● **EXERCISE BRIEF**
Every line below should be given again without alteration.

● **DATA TO USE**
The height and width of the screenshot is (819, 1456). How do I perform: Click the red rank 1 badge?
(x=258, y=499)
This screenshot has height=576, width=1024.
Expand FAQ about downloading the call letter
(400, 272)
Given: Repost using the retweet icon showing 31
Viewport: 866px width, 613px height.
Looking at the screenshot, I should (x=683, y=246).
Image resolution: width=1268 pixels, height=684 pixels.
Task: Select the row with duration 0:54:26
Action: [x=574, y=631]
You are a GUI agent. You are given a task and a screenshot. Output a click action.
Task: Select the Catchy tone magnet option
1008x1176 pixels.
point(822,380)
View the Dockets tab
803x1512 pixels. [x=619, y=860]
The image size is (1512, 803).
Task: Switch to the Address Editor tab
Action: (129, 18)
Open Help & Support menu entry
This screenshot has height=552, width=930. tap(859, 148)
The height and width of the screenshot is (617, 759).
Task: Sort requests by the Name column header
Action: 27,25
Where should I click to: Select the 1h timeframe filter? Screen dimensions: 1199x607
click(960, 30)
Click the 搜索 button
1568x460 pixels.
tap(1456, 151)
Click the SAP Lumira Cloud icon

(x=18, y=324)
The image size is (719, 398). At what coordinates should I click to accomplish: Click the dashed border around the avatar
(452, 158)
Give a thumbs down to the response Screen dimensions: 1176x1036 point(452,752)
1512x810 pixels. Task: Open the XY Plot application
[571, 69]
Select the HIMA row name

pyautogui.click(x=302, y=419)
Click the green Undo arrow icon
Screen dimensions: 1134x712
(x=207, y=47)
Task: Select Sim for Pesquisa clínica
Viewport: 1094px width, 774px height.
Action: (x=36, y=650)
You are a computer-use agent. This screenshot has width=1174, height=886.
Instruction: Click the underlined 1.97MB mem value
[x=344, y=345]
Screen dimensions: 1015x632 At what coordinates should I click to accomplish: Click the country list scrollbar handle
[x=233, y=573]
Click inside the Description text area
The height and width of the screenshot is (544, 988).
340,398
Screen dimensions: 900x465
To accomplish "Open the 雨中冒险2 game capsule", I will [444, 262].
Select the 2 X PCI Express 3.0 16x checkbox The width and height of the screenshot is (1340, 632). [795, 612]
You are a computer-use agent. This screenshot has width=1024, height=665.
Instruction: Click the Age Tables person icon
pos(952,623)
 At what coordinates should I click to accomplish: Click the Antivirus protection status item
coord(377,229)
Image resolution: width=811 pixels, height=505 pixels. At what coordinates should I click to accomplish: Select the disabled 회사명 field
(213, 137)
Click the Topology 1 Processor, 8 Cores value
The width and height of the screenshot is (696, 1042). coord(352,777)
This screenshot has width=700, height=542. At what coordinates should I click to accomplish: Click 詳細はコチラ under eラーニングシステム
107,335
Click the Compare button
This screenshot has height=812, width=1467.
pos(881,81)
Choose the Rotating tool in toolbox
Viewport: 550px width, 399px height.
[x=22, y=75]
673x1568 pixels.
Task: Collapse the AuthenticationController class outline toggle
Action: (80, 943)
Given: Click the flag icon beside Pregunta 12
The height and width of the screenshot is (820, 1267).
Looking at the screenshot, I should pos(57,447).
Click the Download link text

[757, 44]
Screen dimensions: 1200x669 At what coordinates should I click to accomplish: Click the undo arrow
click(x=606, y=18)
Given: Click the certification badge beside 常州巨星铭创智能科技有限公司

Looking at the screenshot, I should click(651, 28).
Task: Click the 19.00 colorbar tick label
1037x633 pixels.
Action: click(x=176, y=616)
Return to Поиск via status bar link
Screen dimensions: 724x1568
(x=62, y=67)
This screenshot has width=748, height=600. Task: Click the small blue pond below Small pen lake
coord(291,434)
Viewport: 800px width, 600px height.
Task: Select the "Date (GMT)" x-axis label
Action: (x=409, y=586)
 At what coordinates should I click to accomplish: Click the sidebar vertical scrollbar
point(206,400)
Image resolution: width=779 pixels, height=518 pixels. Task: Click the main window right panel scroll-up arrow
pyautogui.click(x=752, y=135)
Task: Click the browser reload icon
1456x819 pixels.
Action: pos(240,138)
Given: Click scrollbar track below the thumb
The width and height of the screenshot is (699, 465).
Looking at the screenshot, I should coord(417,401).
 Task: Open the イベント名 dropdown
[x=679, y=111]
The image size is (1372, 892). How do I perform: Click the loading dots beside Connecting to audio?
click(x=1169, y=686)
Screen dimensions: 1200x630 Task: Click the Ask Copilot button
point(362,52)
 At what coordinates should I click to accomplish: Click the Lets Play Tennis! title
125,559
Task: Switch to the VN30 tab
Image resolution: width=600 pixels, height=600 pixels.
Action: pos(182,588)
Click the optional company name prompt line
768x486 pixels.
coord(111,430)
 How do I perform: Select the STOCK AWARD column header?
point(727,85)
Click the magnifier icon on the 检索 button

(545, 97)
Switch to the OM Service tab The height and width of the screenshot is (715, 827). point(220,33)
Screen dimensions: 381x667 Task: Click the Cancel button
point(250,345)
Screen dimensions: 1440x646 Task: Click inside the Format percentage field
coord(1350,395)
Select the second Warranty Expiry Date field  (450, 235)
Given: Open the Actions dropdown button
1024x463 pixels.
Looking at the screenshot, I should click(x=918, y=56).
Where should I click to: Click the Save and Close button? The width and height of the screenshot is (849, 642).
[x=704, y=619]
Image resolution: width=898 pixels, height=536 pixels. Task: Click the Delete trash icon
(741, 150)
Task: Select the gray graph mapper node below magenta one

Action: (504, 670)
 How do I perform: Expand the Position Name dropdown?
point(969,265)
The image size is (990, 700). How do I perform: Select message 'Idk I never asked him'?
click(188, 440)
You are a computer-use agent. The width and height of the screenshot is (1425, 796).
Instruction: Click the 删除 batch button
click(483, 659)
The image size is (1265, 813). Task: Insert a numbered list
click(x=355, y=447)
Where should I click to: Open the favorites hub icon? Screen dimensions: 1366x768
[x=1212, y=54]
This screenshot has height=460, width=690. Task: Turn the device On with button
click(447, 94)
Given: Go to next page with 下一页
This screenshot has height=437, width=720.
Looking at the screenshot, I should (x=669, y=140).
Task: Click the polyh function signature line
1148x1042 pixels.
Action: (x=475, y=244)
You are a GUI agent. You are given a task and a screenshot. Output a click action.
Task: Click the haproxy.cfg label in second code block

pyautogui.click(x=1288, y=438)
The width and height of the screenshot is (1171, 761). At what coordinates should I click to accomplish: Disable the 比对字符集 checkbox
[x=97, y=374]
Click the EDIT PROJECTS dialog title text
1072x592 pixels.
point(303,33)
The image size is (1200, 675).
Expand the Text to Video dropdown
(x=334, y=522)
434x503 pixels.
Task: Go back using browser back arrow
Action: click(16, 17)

● **SOLUTION BELOW**
The height and width of the screenshot is (819, 1456). How do I perform: Click the red rank 1 badge?
(x=258, y=499)
This screenshot has height=576, width=1024.
Expand FAQ about downloading the call letter
(400, 272)
Given: Repost using the retweet icon showing 31
Viewport: 866px width, 613px height.
Looking at the screenshot, I should (x=683, y=246).
Image resolution: width=1268 pixels, height=684 pixels.
Task: Select the row with duration 0:54:26
Action: [x=574, y=631]
You are a GUI agent. You are given a task and a screenshot. Output a click action.
Task: Select the Catchy tone magnet option
1008x1176 pixels.
point(822,380)
View the Dockets tab
803x1512 pixels. [x=619, y=860]
The image size is (1512, 803).
Task: Switch to the Address Editor tab
Action: (129, 18)
Open Help & Support menu entry
This screenshot has height=552, width=930. tap(859, 148)
The height and width of the screenshot is (617, 759).
Task: Sort requests by the Name column header
Action: 27,25
Where should I click to: Select the 1h timeframe filter? Screen dimensions: 1199x607
click(960, 30)
Click the 搜索 button
1568x460 pixels.
tap(1456, 151)
Click the SAP Lumira Cloud icon

(x=18, y=324)
The image size is (719, 398). At what coordinates should I click to accomplish: Click the dashed border around the avatar
(452, 158)
Give a thumbs down to the response Screen dimensions: 1176x1036 point(452,752)
1512x810 pixels. Task: Open the XY Plot application
[571, 69]
Select the HIMA row name

pyautogui.click(x=302, y=419)
Click the green Undo arrow icon
Screen dimensions: 1134x712
(x=207, y=47)
Task: Select Sim for Pesquisa clínica
Viewport: 1094px width, 774px height.
Action: (x=36, y=650)
You are a computer-use agent. This screenshot has width=1174, height=886.
Instruction: Click the underlined 1.97MB mem value
[x=344, y=345]
Screen dimensions: 1015x632 At what coordinates should I click to accomplish: Click the country list scrollbar handle
[x=233, y=573]
Click inside the Description text area
The height and width of the screenshot is (544, 988).
340,398
Screen dimensions: 900x465
To accomplish "Open the 雨中冒险2 game capsule", I will [444, 262].
Select the 2 X PCI Express 3.0 16x checkbox The width and height of the screenshot is (1340, 632). [795, 612]
You are a computer-use agent. This screenshot has width=1024, height=665.
Instruction: Click the Age Tables person icon
pos(952,623)
 At what coordinates should I click to accomplish: Click the Antivirus protection status item
coord(377,229)
Image resolution: width=811 pixels, height=505 pixels. At what coordinates should I click to accomplish: Select the disabled 회사명 field
(213, 137)
Click the Topology 1 Processor, 8 Cores value
The width and height of the screenshot is (696, 1042). coord(352,777)
This screenshot has width=700, height=542. At what coordinates should I click to accomplish: Click 詳細はコチラ under eラーニングシステム
107,335
Click the Compare button
This screenshot has height=812, width=1467.
pos(881,81)
Choose the Rotating tool in toolbox
Viewport: 550px width, 399px height.
[x=22, y=75]
673x1568 pixels.
Task: Collapse the AuthenticationController class outline toggle
Action: (80, 943)
Given: Click the flag icon beside Pregunta 12
The height and width of the screenshot is (820, 1267).
Looking at the screenshot, I should pos(57,447).
Click the Download link text

[757, 44]
Screen dimensions: 1200x669 At what coordinates should I click to accomplish: Click the undo arrow
click(x=606, y=18)
Given: Click the certification badge beside 常州巨星铭创智能科技有限公司

Looking at the screenshot, I should click(651, 28).
Task: Click the 19.00 colorbar tick label
1037x633 pixels.
Action: click(x=176, y=616)
Return to Поиск via status bar link
Screen dimensions: 724x1568
(x=62, y=67)
This screenshot has width=748, height=600. Task: Click the small blue pond below Small pen lake
coord(291,434)
Viewport: 800px width, 600px height.
Task: Select the "Date (GMT)" x-axis label
Action: (x=409, y=586)
 At what coordinates should I click to accomplish: Click the sidebar vertical scrollbar
point(206,400)
Image resolution: width=779 pixels, height=518 pixels. Task: Click the main window right panel scroll-up arrow
pyautogui.click(x=752, y=135)
Task: Click the browser reload icon
1456x819 pixels.
Action: pos(240,138)
Given: Click scrollbar track below the thumb
The width and height of the screenshot is (699, 465).
Looking at the screenshot, I should coord(417,401).
 Task: Open the イベント名 dropdown
[x=679, y=111]
The image size is (1372, 892). How do I perform: Click the loading dots beside Connecting to audio?
click(x=1169, y=686)
Screen dimensions: 1200x630 Task: Click the Ask Copilot button
point(362,52)
 At what coordinates should I click to accomplish: Click the Lets Play Tennis! title
125,559
Task: Switch to the VN30 tab
Image resolution: width=600 pixels, height=600 pixels.
Action: pos(182,588)
Click the optional company name prompt line
768x486 pixels.
coord(111,430)
 How do I perform: Select the STOCK AWARD column header?
point(727,85)
Click the magnifier icon on the 检索 button

(545, 97)
Switch to the OM Service tab The height and width of the screenshot is (715, 827). point(220,33)
Screen dimensions: 381x667 Task: Click the Cancel button
point(250,345)
Screen dimensions: 1440x646 Task: Click inside the Format percentage field
coord(1350,395)
Select the second Warranty Expiry Date field  (450, 235)
Given: Open the Actions dropdown button
1024x463 pixels.
Looking at the screenshot, I should click(x=918, y=56).
Where should I click to: Click the Save and Close button? The width and height of the screenshot is (849, 642).
[x=704, y=619]
Image resolution: width=898 pixels, height=536 pixels. Task: Click the Delete trash icon
(741, 150)
Task: Select the gray graph mapper node below magenta one

Action: (504, 670)
 How do I perform: Expand the Position Name dropdown?
point(969,265)
The image size is (990, 700). How do I perform: Select message 'Idk I never asked him'?
click(188, 440)
You are a computer-use agent. The width and height of the screenshot is (1425, 796).
Instruction: Click the 删除 batch button
click(483, 659)
The image size is (1265, 813). Task: Insert a numbered list
click(x=355, y=447)
Where should I click to: Open the favorites hub icon? Screen dimensions: 1366x768
[x=1212, y=54]
This screenshot has height=460, width=690. Task: Turn the device On with button
click(447, 94)
Given: Go to next page with 下一页
This screenshot has height=437, width=720.
Looking at the screenshot, I should (x=669, y=140).
Task: Click the polyh function signature line
1148x1042 pixels.
Action: (x=475, y=244)
You are a GUI agent. You are given a task and a screenshot. Output a click action.
Task: Click the haproxy.cfg label in second code block

pyautogui.click(x=1288, y=438)
The width and height of the screenshot is (1171, 761). At what coordinates should I click to accomplish: Disable the 比对字符集 checkbox
[x=97, y=374]
Click the EDIT PROJECTS dialog title text
1072x592 pixels.
point(303,33)
The image size is (1200, 675).
Expand the Text to Video dropdown
(x=334, y=522)
434x503 pixels.
Task: Go back using browser back arrow
Action: click(16, 17)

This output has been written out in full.